At the beginning of my studies, the focus was less on academic prospects and more on the need to develop key skills – in order to be a competitive performer after graduation. There was no question of work-life balance. The weekend was a place of retreat where occasionally no work was done. Not much has changed to this day. I’m not dissatisfied – but I’m rich in experience, including two moderate burnouts. Be careful what you’re asking for.
Playful lightness paired with serious commitment
My son is now studying mechanical engineering with great passion – and looks to the future with a completely different attitude. The question of a safety net hardly arises for him. He explores what is possible and what he enjoys with playful ease and serious commitment at the same time. From my perspective at the time, this seems almost alien – and yet today it seems so healthy, so mature, so life-affirming.

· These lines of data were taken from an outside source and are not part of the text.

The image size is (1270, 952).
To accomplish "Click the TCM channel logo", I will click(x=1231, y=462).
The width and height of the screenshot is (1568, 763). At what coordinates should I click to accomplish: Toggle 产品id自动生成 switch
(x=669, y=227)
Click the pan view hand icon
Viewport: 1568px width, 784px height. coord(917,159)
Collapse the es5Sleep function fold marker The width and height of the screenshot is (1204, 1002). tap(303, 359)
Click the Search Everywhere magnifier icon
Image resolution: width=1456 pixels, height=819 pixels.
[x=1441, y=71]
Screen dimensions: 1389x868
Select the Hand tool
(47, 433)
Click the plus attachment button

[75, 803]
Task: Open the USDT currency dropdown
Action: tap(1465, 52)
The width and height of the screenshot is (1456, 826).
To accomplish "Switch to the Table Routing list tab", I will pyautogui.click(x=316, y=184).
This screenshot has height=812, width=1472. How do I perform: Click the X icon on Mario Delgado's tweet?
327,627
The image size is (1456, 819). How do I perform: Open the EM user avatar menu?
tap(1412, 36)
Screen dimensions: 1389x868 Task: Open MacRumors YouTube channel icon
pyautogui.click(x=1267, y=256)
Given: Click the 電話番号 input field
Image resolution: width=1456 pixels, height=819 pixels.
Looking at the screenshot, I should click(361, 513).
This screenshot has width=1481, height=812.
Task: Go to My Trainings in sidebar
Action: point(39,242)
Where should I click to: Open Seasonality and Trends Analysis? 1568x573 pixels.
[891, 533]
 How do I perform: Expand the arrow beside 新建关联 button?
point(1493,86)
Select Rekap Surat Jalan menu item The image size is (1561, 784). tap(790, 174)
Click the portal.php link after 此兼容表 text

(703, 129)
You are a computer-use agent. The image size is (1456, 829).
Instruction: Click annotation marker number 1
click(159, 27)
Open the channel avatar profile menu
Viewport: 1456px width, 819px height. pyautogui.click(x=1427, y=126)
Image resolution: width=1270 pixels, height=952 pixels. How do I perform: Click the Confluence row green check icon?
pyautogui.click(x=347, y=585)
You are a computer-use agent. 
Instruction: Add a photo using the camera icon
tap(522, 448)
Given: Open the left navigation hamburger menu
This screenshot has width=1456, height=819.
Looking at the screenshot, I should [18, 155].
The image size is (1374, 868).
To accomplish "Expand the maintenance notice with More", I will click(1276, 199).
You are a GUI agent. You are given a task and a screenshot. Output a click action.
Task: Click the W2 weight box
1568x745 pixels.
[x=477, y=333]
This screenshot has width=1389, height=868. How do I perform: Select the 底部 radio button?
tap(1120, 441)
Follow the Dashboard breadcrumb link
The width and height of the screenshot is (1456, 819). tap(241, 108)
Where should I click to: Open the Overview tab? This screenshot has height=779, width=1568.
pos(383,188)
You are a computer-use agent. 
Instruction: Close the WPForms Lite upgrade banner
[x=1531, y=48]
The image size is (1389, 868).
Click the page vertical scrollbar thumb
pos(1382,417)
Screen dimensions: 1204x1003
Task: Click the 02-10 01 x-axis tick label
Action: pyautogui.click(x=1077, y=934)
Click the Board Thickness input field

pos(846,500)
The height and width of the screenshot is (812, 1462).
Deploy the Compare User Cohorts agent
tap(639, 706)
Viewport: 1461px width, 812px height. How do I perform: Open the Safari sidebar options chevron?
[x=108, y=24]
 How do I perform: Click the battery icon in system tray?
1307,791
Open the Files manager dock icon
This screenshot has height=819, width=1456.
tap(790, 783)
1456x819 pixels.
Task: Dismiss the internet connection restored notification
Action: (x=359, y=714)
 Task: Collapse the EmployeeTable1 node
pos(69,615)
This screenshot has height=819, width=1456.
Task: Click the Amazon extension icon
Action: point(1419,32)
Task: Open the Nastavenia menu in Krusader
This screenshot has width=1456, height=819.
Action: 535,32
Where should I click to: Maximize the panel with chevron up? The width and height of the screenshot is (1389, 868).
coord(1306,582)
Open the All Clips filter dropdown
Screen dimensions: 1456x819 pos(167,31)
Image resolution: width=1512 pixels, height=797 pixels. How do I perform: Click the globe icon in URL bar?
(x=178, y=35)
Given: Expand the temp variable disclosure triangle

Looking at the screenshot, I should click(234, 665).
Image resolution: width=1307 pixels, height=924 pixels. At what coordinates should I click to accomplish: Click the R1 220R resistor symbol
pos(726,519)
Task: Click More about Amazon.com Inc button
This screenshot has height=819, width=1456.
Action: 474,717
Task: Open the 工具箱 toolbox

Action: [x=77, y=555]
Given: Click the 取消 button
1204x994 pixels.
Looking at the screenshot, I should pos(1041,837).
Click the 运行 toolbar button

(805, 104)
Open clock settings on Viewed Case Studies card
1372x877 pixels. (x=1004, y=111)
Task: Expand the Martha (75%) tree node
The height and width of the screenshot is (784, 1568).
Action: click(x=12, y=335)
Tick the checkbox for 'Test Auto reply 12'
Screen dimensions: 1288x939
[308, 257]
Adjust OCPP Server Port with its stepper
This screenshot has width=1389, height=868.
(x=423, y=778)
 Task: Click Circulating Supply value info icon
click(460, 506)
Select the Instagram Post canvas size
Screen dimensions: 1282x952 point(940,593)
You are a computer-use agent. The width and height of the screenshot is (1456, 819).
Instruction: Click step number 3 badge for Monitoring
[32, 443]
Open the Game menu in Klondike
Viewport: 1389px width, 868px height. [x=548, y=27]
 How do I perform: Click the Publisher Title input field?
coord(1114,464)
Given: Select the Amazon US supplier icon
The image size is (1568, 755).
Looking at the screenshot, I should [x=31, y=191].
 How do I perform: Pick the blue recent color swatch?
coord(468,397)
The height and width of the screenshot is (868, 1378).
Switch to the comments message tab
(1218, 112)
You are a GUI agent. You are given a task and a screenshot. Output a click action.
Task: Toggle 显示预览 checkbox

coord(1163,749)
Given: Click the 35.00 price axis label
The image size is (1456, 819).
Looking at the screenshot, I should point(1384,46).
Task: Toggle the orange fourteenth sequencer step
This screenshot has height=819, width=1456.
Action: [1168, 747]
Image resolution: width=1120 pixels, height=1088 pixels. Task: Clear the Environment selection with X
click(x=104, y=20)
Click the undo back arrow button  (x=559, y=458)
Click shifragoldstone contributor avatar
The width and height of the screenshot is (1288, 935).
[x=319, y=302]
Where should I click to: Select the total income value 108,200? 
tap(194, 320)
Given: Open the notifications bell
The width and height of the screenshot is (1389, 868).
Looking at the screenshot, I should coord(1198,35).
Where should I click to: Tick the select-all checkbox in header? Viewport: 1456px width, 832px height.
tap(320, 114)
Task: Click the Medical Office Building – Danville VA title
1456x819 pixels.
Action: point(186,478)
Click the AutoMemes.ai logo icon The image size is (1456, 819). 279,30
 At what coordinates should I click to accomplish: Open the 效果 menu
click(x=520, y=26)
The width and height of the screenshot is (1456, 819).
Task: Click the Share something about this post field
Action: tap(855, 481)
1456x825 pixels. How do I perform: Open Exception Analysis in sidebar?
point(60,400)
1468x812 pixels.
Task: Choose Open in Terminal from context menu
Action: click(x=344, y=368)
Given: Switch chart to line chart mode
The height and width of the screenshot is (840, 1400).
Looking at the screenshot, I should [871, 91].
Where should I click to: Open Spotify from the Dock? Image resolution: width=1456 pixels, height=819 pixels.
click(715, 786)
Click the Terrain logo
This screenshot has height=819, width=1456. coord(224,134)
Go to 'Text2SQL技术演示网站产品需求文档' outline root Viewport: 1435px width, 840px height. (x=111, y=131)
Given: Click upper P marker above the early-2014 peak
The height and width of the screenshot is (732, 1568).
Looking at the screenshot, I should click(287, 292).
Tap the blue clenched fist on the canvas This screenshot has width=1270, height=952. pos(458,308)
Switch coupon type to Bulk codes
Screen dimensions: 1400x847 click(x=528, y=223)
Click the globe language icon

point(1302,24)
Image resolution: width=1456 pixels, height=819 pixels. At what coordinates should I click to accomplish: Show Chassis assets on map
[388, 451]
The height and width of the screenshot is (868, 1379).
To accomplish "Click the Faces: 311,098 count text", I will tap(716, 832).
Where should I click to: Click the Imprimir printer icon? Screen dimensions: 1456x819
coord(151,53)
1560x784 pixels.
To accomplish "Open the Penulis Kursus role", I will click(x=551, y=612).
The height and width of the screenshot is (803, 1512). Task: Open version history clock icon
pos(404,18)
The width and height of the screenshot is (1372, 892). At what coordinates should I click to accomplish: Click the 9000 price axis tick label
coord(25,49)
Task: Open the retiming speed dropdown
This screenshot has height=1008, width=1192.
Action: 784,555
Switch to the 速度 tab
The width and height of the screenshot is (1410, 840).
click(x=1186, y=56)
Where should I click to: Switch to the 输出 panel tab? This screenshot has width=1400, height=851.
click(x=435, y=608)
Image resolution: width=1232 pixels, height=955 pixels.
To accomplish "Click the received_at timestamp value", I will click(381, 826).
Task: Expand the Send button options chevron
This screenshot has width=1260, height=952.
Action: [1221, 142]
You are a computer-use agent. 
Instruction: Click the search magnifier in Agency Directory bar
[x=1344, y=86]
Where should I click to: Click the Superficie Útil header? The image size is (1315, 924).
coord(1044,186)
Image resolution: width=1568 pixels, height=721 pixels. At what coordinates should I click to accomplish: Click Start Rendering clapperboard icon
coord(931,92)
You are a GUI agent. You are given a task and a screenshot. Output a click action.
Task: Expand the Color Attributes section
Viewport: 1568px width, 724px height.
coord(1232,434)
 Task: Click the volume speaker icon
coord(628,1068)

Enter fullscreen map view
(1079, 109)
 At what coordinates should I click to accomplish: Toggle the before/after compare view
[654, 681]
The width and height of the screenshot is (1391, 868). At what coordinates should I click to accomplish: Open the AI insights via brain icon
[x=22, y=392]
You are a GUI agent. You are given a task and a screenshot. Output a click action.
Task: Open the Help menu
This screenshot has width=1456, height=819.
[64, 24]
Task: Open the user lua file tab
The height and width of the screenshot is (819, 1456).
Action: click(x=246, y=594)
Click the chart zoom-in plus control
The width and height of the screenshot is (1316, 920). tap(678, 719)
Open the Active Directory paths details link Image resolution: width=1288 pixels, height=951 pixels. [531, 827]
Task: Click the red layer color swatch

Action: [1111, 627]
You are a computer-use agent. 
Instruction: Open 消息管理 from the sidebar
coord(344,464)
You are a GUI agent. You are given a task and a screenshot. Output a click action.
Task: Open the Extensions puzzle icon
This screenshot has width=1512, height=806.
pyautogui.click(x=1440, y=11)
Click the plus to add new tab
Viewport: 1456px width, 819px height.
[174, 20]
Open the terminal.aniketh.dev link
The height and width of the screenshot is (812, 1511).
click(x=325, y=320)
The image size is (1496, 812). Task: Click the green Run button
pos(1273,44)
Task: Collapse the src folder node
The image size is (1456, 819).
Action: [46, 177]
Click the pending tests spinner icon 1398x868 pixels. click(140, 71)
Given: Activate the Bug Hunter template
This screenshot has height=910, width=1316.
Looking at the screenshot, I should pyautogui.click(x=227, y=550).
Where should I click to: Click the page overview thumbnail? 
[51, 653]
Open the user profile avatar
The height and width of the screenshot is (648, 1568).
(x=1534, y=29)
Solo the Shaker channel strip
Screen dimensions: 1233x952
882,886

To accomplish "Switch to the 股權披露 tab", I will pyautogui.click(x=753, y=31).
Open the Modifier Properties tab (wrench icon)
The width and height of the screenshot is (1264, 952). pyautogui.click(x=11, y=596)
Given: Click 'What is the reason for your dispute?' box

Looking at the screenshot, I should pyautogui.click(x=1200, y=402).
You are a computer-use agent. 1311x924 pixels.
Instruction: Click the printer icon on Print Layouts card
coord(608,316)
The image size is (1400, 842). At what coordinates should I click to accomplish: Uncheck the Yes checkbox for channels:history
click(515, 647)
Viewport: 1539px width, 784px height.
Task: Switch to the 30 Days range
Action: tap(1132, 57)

For a long time, work-life balance was an ideal that I chased after with a certain naivety. Or as Pink Floyd so laconically put it: “The sun is the same in a relative way, but you are older, shorter of breath and one day closer to death.”
Hope beyond revving up and convenience
Today, I look at the term work-life balance with a critical eye. In its basic idea it seems absolutely right to me – but in its practical implementation it is often far removed from life. Why this separation between “work” and “life”? Is work not a part of life? Am I not alive during work – and only come back to life when I leave the company premises?
Unfortunately, this originally sensible concept is now being distorted in two ways:
- The performance maximizer propagates work-life balance as a social ideal, but in reality consistently shifts the balance in favour of work. How dishonest – and how predictable.
- The entitlement avoider , on the other hand, uses the concept to justify inertia and emphasizes that more is already being achieved than is required. That, too, is boring as hell.
The healthy inner drive
But there is a third group: creative, life-affirming people who do what they do with passion and joy – without ever thinking about work-life balance. They act from an inner drive, not out of a sense of duty. They work because they want to – and leave it when they don’t want to. An expression of true freedom and self-determination.
From today’s perspective, Generation Z seems to me to be closer to a real balance than my generation ever was. Although their focus is more on ‘life’, they are approaching the ideal with a new seriousness. And that, yes that, fills me with hope. Our children – our future.